(Aufgabe 1) Gib aus der Predigt über das Hohelied den Abschnitt von „Vielleicht dachten die“ bis einschließlich „Osiris zum Leben.“ wortgetreu wieder.
(Aufgabe 2)
Beantworte anhand der Predigt über das Hohelied diese Fragen:
(a) Mit welchem griechischen Wort wird die Liebe bezeichnet, um die es bei Paulus geht?
(b) Welches Kapitel und welche Verse des Hohelieds Salomos werden vorgelesen?
(c) Wen zeugt Osiris in der Erzählung von Isis und Osiris?

(Seitentext)

★ ★ ★ ★ ★ ★ ★

Erotik in der Bibel, kann das sein?

Das Hohelied Salomos ist nicht das gleiche wie das Hohelied der Liebe im Ersten Korintherbrief, wo der Apostel Paulus die Liebe besingt: „Die Liebe ist langmütig und freundlich, die Liebe eifert nicht, die Liebe treibt nicht Mutwillen, sie bläht sich nicht auf“ – und: „Nun aber bleiben Glaube, Hoffnung, Liebe, diese drei, aber die Liebe ist die größte unter ihnen“. 

In seinem Hohelied der Liebe des Paulus besingt eine andere Liebe als das Hohelied Salomos. Bei Paulus geht es um das, was wir meist für die christliche Liebe halten: die Nächstenliebe, die sich verschenkende Liebe, auf griechisch: Agape. Hier, im Hohelied Salomos, geht es um die begehrende Liebe, auf griechisch: Eros. 

Ich beginne die Predigt so, weil der Predigttext für den heutigen Sonntag aus dem Hohelied Salomos stammt. 

Es sind zwei Verse, die bei Hochzeitspaaren sehr beliebt sind und die oft als Trauspruch dienen. Sie stehen fast am Ende des Hoheliedes.

Ich lese vor aus dem Hohelied Salomos 8, Verse 6 bis 7:

„Liebe ist stark wie der Tod und Leidenschaft unwiderstehlich wie das Totenreich. Ihre Glut ist feurig und eine gewaltige Flamme. Viele Wasser können die Liebe nicht auslöschen noch die Ströme sie ertränken. Wenn einer alles Gut in seinem Hause um die Liebe geben wollte, würde man ihn verspotten.“ 

So ist die begehrende Liebe: Sie ist voll Leidenschaft, voll Glut und Feuer. Diese Liebe soll stark sein wie der Tod.

Vielleicht dachten die Menschen, die sich das damals formuliert haben, an eine Liebesgeschichte wie die von Isis und Osiris, eine sehr drastische Erzählung von der Kraft einer Liebe, die sogar den Tod überwindet. 

Die Geschichte beginnt übel – mit einem Brudermord: Osiris wird umgebracht und zerstückelt. Doch das bricht seine Geliebte Isis nicht. Sie sammelt die Leichenteile ein, fügt sie zusammen und – weckt für einen Moment Osiris zum Leben. 

Die Zeit reicht für den Liebesakt. Osiris zeugt Horus. So überwindet Isis den Tod. Ihr Verlangen nach Osiris ist stärker noch als der Tod.

★ ★ ★ ★ ★ ★ ★

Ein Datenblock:
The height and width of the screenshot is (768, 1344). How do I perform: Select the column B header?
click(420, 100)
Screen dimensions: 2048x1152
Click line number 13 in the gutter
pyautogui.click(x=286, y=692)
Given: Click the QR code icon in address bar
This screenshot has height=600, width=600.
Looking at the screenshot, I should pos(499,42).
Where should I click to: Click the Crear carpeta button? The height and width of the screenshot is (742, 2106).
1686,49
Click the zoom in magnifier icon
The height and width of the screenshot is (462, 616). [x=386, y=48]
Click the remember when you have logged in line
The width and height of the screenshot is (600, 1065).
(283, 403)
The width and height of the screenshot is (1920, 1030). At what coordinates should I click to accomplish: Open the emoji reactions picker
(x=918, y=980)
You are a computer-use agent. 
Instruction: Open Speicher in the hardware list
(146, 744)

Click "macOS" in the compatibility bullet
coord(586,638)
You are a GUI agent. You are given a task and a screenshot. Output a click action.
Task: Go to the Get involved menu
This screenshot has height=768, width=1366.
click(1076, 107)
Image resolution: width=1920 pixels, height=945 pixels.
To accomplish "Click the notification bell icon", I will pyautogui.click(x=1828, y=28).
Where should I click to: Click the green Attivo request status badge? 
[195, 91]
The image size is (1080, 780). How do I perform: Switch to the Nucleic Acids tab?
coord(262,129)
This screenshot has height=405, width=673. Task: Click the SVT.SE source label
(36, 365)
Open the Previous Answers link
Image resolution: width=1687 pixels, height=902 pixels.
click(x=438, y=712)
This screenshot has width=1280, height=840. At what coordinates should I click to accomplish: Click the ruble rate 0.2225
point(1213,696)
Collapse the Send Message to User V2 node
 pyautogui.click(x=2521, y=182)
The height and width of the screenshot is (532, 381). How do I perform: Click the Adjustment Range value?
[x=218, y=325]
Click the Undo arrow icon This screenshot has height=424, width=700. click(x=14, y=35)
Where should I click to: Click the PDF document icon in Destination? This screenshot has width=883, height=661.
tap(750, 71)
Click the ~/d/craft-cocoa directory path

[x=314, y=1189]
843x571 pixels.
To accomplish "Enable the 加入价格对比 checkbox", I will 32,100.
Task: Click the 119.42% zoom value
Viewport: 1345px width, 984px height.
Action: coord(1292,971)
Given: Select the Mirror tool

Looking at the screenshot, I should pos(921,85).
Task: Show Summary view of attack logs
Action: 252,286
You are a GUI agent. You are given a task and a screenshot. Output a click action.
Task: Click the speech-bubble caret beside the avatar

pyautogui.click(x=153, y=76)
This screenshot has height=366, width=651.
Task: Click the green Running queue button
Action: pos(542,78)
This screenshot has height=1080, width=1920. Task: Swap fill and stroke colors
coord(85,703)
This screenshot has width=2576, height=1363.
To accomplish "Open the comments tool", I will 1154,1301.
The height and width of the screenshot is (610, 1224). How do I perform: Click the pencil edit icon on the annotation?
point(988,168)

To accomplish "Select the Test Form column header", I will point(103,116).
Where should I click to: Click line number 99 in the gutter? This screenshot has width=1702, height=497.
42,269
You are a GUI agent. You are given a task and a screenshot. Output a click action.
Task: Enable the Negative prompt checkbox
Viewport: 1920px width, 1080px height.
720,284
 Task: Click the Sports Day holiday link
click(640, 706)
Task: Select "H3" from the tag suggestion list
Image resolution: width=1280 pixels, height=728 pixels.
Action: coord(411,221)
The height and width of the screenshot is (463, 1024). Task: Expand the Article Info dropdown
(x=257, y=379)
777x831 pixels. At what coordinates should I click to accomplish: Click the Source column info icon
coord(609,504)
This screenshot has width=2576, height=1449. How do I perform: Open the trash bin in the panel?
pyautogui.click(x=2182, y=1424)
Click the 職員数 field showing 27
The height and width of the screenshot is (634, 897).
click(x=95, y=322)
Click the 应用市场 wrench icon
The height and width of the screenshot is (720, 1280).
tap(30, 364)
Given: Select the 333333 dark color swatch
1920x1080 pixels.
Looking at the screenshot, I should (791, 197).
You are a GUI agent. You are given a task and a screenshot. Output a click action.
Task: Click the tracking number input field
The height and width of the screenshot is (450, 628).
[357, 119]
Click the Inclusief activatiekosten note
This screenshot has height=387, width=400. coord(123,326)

★ ★ ★ ★ ★ ★ ★

(Ergebnis 1)
Vielleicht dachten die Menschen, die sich das damals formuliert haben, an eine Liebesgeschichte wie die von Isis und Osiris, eine sehr drastische Erzählung von der Kraft einer Liebe, die sogar den Tod überwindet. 

Die Geschichte beginnt übel – mit einem Brudermord: Osiris wird umgebracht und zerstückelt. Doch das bricht seine Geliebte Isis nicht. Sie sammelt die Leichenteile ein, fügt sie zusammen und – weckt für einen Moment Osiris zum Leben.

(Ergebnis 2)
(a) Agape
(b) Kapitel 8, Verse 6 bis 7
(c) Horus